### STUDY MATERIAL
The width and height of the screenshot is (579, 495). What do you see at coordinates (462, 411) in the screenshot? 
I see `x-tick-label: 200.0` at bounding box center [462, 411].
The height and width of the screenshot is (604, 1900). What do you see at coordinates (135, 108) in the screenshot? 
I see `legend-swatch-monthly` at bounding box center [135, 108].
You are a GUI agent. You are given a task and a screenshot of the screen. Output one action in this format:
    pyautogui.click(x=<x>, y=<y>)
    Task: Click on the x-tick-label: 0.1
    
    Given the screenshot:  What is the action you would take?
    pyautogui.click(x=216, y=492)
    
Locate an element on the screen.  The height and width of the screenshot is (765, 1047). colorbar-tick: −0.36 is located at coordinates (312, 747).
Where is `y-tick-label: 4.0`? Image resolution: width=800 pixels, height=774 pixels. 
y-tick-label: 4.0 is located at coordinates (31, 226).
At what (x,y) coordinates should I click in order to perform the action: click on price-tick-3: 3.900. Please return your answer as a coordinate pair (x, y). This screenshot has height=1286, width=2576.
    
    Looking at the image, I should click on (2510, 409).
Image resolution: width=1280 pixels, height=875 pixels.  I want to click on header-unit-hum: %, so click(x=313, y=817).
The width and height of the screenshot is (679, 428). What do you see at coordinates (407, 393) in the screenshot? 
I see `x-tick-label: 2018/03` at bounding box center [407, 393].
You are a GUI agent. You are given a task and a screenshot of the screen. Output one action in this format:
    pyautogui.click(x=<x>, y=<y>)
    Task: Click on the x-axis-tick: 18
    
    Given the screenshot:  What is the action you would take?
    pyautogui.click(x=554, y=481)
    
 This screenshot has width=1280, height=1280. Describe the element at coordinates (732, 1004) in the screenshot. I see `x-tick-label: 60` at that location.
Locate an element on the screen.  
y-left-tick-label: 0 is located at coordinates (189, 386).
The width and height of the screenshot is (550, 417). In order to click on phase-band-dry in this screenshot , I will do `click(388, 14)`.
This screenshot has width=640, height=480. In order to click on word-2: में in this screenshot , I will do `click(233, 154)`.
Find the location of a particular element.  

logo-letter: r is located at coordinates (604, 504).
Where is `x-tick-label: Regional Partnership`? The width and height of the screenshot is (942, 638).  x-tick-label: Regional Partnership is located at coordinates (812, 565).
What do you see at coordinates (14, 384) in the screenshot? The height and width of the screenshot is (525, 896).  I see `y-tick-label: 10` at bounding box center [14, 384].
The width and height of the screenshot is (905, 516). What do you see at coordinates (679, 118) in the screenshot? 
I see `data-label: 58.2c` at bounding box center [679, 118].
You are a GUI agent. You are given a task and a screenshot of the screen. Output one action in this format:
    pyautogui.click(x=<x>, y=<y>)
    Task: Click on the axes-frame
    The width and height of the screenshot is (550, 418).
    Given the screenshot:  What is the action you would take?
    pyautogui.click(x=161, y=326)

### WHAT THE EXERCISE ASKS
Quote every item above word for word, with nothing left out or changed.

### TASK SOLUTION
The width and height of the screenshot is (579, 495). What do you see at coordinates (462, 411) in the screenshot? 
I see `x-tick-label: 200.0` at bounding box center [462, 411].
The height and width of the screenshot is (604, 1900). What do you see at coordinates (135, 108) in the screenshot? 
I see `legend-swatch-monthly` at bounding box center [135, 108].
You are a GUI agent. You are given a task and a screenshot of the screen. Output one action in this format:
    pyautogui.click(x=<x>, y=<y>)
    Task: Click on the x-tick-label: 0.1
    
    Given the screenshot:  What is the action you would take?
    pyautogui.click(x=216, y=492)
    
Locate an element on the screen.  The height and width of the screenshot is (765, 1047). colorbar-tick: −0.36 is located at coordinates (312, 747).
Where is `y-tick-label: 4.0`? Image resolution: width=800 pixels, height=774 pixels. 
y-tick-label: 4.0 is located at coordinates (31, 226).
At what (x,y) coordinates should I click in order to perform the action: click on price-tick-3: 3.900. Please return your answer as a coordinate pair (x, y). This screenshot has height=1286, width=2576.
    
    Looking at the image, I should click on (2510, 409).
Image resolution: width=1280 pixels, height=875 pixels.  I want to click on header-unit-hum: %, so click(x=313, y=817).
The width and height of the screenshot is (679, 428). What do you see at coordinates (407, 393) in the screenshot? 
I see `x-tick-label: 2018/03` at bounding box center [407, 393].
You are a GUI agent. You are given a task and a screenshot of the screen. Output one action in this format:
    pyautogui.click(x=<x>, y=<y>)
    Task: Click on the x-axis-tick: 18
    
    Given the screenshot:  What is the action you would take?
    pyautogui.click(x=554, y=481)
    
 This screenshot has width=1280, height=1280. Describe the element at coordinates (732, 1004) in the screenshot. I see `x-tick-label: 60` at that location.
Locate an element on the screen.  
y-left-tick-label: 0 is located at coordinates (189, 386).
The width and height of the screenshot is (550, 417). In order to click on phase-band-dry in this screenshot , I will do `click(388, 14)`.
This screenshot has width=640, height=480. In order to click on word-2: में in this screenshot , I will do `click(233, 154)`.
Find the location of a particular element.  

logo-letter: r is located at coordinates (604, 504).
Where is `x-tick-label: Regional Partnership`? The width and height of the screenshot is (942, 638).  x-tick-label: Regional Partnership is located at coordinates (812, 565).
What do you see at coordinates (14, 384) in the screenshot? The height and width of the screenshot is (525, 896).  I see `y-tick-label: 10` at bounding box center [14, 384].
The width and height of the screenshot is (905, 516). What do you see at coordinates (679, 118) in the screenshot? 
I see `data-label: 58.2c` at bounding box center [679, 118].
You are a GUI agent. You are given a task and a screenshot of the screen. Output one action in this format:
    pyautogui.click(x=<x>, y=<y>)
    Task: Click on the axes-frame
    The width and height of the screenshot is (550, 418).
    Given the screenshot:  What is the action you would take?
    pyautogui.click(x=161, y=326)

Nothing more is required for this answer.